“Nos llevaríamos gran petardo, si fuéramos, como pretenden los ‘bizkaitarras’ y los catalanistas exaltados, a buscar en la etnografía o en la historia la causa fundamental del separatismo peninsular.
Se nos habla del espíritu catalán y del espíritu vascongado en contraposición al espíritu de Castilla. Semejante contraposición no existe, a menos que no emplacemos frente al espíritu agrícola, el industrial –y el industrialismo en cuanto no afecte a las tarifas arancelarias, es por esencia cosmopolita.

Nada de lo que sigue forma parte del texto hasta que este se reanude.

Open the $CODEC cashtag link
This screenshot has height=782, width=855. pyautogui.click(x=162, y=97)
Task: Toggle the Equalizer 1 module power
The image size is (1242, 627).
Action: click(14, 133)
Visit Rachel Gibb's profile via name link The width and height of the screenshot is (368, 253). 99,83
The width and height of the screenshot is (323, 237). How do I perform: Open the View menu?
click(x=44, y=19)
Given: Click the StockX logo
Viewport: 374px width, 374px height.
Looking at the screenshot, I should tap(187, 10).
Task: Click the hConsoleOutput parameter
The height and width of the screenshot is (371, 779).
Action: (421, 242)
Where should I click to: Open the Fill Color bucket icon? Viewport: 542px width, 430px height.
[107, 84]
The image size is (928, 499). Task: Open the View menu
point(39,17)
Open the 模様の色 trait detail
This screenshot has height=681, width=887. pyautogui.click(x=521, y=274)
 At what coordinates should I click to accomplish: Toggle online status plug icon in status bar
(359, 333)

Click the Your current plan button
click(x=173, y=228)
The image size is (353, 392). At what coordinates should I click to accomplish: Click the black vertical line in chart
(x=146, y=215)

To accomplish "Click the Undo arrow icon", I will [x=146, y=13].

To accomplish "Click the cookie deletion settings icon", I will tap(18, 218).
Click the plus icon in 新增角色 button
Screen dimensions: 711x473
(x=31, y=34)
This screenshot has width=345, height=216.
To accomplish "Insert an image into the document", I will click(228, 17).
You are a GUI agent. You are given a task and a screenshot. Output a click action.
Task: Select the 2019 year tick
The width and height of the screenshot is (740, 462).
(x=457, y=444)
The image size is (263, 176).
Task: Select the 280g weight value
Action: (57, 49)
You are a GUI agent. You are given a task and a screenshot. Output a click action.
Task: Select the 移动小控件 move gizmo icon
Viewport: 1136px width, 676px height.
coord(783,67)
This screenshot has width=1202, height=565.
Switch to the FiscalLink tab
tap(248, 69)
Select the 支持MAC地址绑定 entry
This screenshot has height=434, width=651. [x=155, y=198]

Se nos invoca la actitud de Cataluña en la guerra de sucesión y los pactos concertados en la Edad Media entre la Corona de Castilla y las provincias vascongadas. Yo pudiera disertar acerca de las glorias que unen a España con Cataluña y con Vasconia; sin gran esfuerzo redondearía algunos párrafos exhumando las cenizas de Prim, de Legazpi, de Oquendo y recordando las empresas en que los escudos euskaros y la bandera han combatido junto al pendón morado de Castilla.
Pero, ¿qué vale la historia? ¿Influyen las malandanzas de nuestros antepasados en la elección de Sabino Arana, ni en hecho alguno de nuestra vida contemporánea?...
Nadie puede pensar en serio que el auge del regionalismo ultrarradical provenga de históricas diferencias ni de odios seculares. No ha nacido el separatismo en Urgel ni en Azpeitia, sino en Barcelona, ciudad de población heterogénea, y en Bilbao, villa en que hace más de un siglo se ha olvidado el vascuence.
No desempolvaremos, en consecuencia, ningún legado para contender con los separatistas” (Maeztu, “El separatismo peninsular y la hegemonía vasco-catalana”, 1899).